UCT physicist is best emerging woman scientist

14 September 2009

Woman in ScienceCut above: Physicist Dr Amanda Weltman.

UCT once again made a strong showing in the annual Department of Science and Technology's South African Women in Science Awards, taking top spot in two categories.

Physicist Dr Amanda Weltman was named the Best Emerging Scientist, an award which recognises a young scientist for an outstanding scientific contribution in natural sciences or engineering. Weltman, who has received fellowships from Columbia University in the US, Cambridge University in the UK and NASA, is the co-author of two papers proposing the chameleon mechanism (in which scalar fields change depending on their environment), one of the hottest new topics in contemporary theoretical cosmology.

Plant physiologist Professor Jill Farrant took first runner-up in the Distinguished Woman Scientist category.

The second woman to receive an A-rating from the National Research Foundation (NRF), and the first in the natural sciences, Farrant has earned wide recognition for her work, which currently focuses on resurrection plants. Professor Diane Hildebrandt, chemical engineer at the University of the Witswatersrand, took first place.

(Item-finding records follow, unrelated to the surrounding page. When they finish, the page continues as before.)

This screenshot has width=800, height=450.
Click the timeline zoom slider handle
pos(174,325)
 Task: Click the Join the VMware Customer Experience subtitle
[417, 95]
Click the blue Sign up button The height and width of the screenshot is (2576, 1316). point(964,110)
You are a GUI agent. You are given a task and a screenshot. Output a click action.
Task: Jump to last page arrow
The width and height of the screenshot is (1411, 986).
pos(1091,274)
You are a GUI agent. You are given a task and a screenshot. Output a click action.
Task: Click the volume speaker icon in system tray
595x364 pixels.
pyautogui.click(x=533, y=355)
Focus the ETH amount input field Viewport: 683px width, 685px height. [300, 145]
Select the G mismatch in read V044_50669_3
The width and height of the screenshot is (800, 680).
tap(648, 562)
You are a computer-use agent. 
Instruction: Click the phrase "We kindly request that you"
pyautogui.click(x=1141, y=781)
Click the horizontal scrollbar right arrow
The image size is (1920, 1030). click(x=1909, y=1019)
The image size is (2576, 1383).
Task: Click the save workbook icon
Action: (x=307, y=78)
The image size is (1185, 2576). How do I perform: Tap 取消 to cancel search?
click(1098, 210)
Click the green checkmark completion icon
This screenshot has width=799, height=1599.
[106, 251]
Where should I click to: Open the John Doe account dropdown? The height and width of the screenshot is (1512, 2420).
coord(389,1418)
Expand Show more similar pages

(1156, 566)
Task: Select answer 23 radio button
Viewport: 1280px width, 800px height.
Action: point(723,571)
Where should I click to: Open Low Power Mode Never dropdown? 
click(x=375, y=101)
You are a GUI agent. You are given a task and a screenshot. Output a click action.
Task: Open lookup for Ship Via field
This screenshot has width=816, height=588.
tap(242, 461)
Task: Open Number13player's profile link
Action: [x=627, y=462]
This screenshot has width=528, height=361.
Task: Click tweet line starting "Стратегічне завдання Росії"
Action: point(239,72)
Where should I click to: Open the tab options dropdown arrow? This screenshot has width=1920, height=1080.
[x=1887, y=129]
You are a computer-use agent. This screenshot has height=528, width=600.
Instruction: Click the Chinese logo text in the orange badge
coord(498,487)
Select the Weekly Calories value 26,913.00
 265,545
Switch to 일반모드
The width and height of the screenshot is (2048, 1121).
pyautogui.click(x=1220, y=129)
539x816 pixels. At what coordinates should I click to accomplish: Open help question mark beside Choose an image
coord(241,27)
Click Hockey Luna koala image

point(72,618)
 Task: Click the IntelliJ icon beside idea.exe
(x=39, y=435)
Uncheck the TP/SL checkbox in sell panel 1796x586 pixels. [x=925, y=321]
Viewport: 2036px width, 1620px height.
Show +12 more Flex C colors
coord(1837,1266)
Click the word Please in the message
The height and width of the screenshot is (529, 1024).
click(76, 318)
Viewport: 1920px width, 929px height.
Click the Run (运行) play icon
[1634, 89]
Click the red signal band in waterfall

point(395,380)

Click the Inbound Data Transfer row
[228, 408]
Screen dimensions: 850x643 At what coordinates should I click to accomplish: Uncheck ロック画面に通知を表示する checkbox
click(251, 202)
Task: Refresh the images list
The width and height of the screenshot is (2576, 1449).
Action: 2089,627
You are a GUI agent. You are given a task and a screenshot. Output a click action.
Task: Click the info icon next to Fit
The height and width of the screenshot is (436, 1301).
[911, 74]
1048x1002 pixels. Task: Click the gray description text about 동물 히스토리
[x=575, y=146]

A Fellowship for a Woman Scientist, awarded in fields in which participation by women is traditionally low, went to Zizipho Mbulawa, a PhD researcher in medical virology. Mbulawa is researching the association of the human papilloma virus with cervical, penile and other cancers, as well as with genital warts in both men and women.

The research for Mbulawa's MSc was of such a high standard that her degree was upgraded to a doctoral project. Sharing the fellowship was Buyisiwe Sondezi- Mhlungu, a physics lecturer at the University of Johannesburg.